**WHAT TO WORK ON**
Transcribe the lines exactly, beginning with the one that contains "The width and" and ending with the final line of the records. Do not transcribe pictures.

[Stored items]
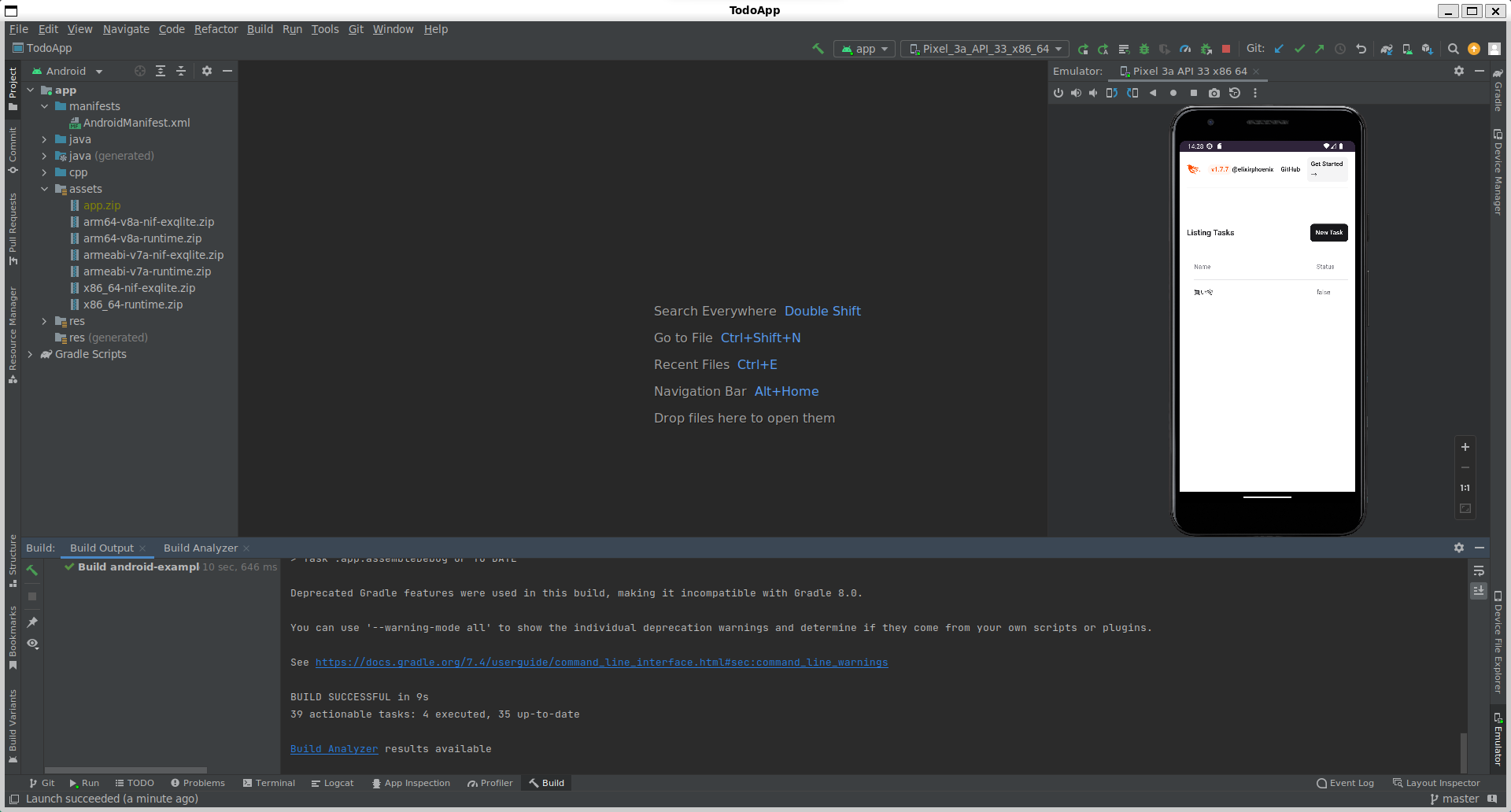Click the Make Project hammer icon
The image size is (1511, 812).
pos(818,49)
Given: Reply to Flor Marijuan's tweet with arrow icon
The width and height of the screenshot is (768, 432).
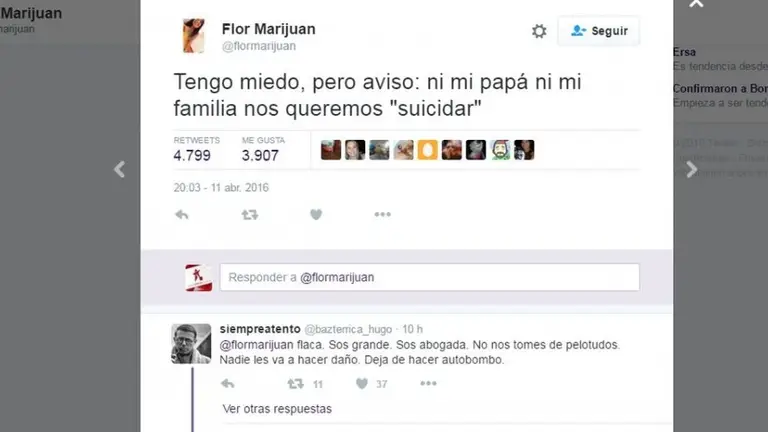Looking at the screenshot, I should [182, 215].
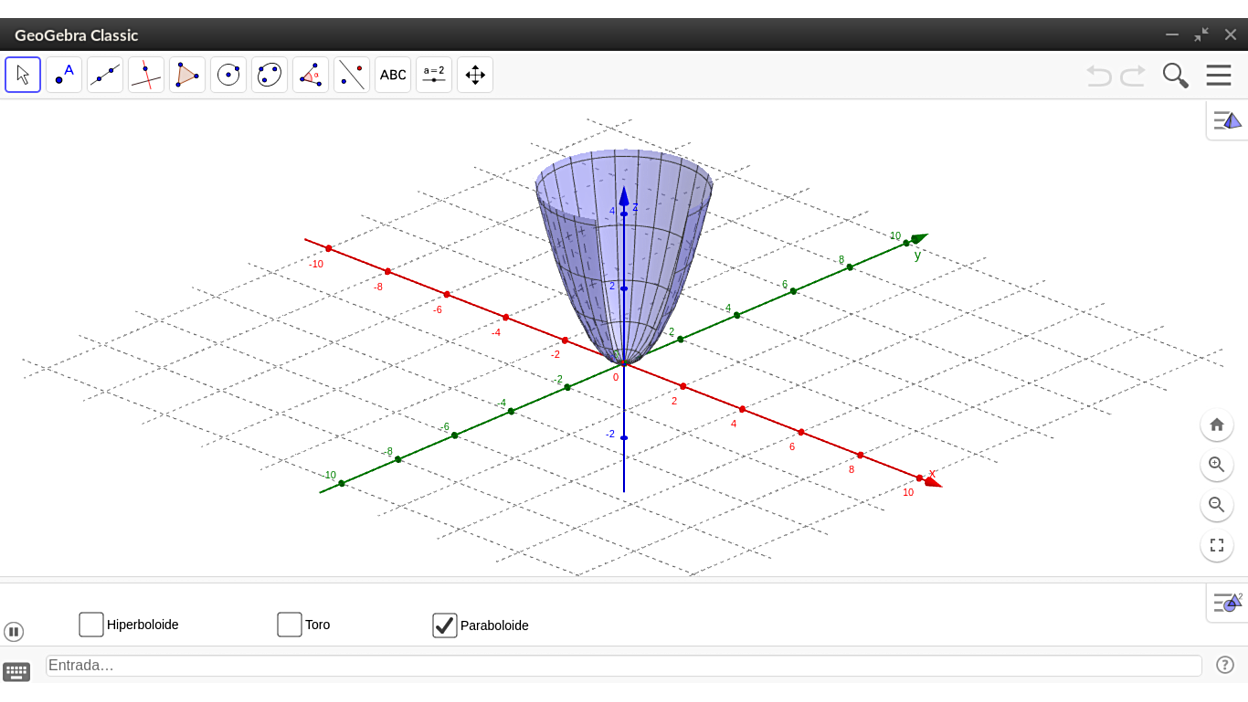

**ANSWER TO THIS EXERCISE**
The width and height of the screenshot is (768, 432).
Looking at the screenshot, I should [182, 215].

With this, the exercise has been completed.